AWS API Gateway is the front door to almost every serverless AWS application. When developers build REST or HTTP APIs backed by Lambda functions, DynamoDB, or ECS containers, API Gateway is typically the layer that receives requests from EU users, validates them, and routes them to backend services. It handles authentication, rate limiting, SSL termination, and request transformation. It also, by design, records information about every request that passes through it.

Those records — access logs, execution logs, usage plan data — sit under US jurisdiction via the CLOUD Act.

Amazon Web Services, Inc. is a Delaware corporation headquartered in Seattle, Washington. The CLOUD Act (18 U.S.C. § 2713) compels US companies to produce data stored anywhere in the world when served a valid US government order. API Gateway deployed in eu-west-1 (Ireland) or eu-central-1 (Frankfurt) is AWS infrastructure controlled by a US entity. The location of the data center does not determine CLOUD Act applicability — the controlling entity's jurisdiction does.

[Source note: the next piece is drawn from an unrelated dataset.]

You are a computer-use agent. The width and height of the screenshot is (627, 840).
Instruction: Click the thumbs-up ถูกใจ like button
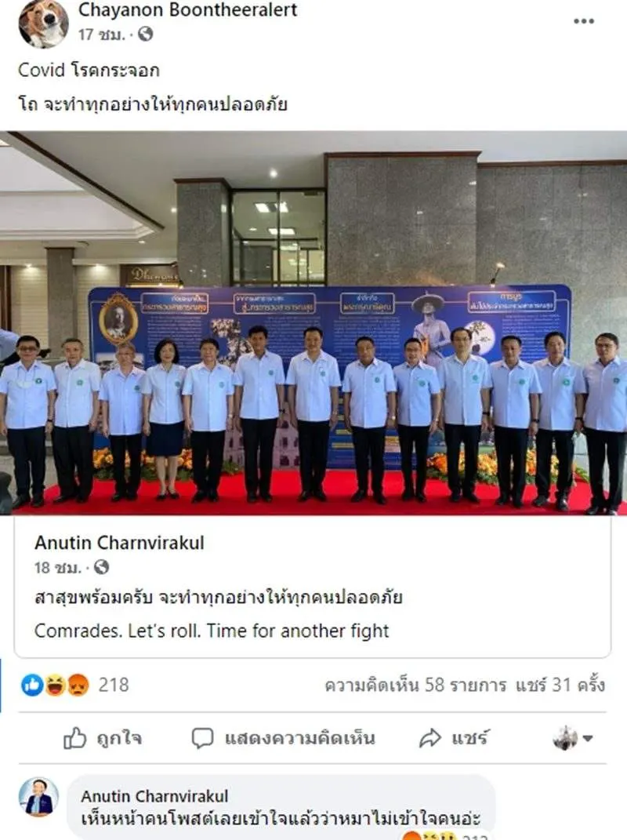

For EU applications, every API request from every EU user generates an access log entry under US jurisdiction. The access log entry contains, at minimum, the user's IP address — which is personal data under GDPR. Depending on your access log format, it may also contain request paths with embedded user identifiers, query parameters with search terms or filter values, API key identifiers that map to specific customers, and request IDs that link to backend processing records.

What AWS API Gateway Stores Under US Jurisdiction

Access Logs: The IP Address Problem at Scale

API Gateway supports custom access logging to CloudWatch Logs or Kinesis Data Firehose. Access logs are the structured record of every API request: who sent it, when, from where, and what they requested.

A typical API Gateway access log entry using the $context variable set contains:

{
  "requestId": "$context.requestId",
  "ip": "$context.identity.sourceIp",
  "caller": "$context.identity.caller",
  "user": "$context.identity.user",
  "requestTime": "$context.requestTime",
  "httpMethod": "$context.httpMethod",
  "resourcePath": "$context.resourcePath",
  "status": "$context.status",
  "protocol": "$context.protocol",
  "responseLength": "$context.responseLength",
  "userAgent": "$context.identity.userAgent"
}

Every field here has GDPR implications for EU users:

• sourceIp: The user's IP address. Personal data under GDPR Art.4(1): an IP address is "an online identifier" that can identify a natural person, particularly when combined with timestamps and usage patterns.
• resourcePath: The API endpoint path. For REST APIs, paths often encode resource identifiers: /users/{userId}/orders, /documents/{documentId}, /profiles/{email}. If path parameters are logged literally (via $context.path rather than $context.resourcePath), user IDs and email addresses appear directly in the access log.
• caller / user: IAM principal identifiers for authenticated requests. For Cognito-authenticated APIs, this may include the Cognito user ID.
• userAgent: Browser and OS information. Personal data when combined with IP and timestamp (constitutes a browser fingerprint).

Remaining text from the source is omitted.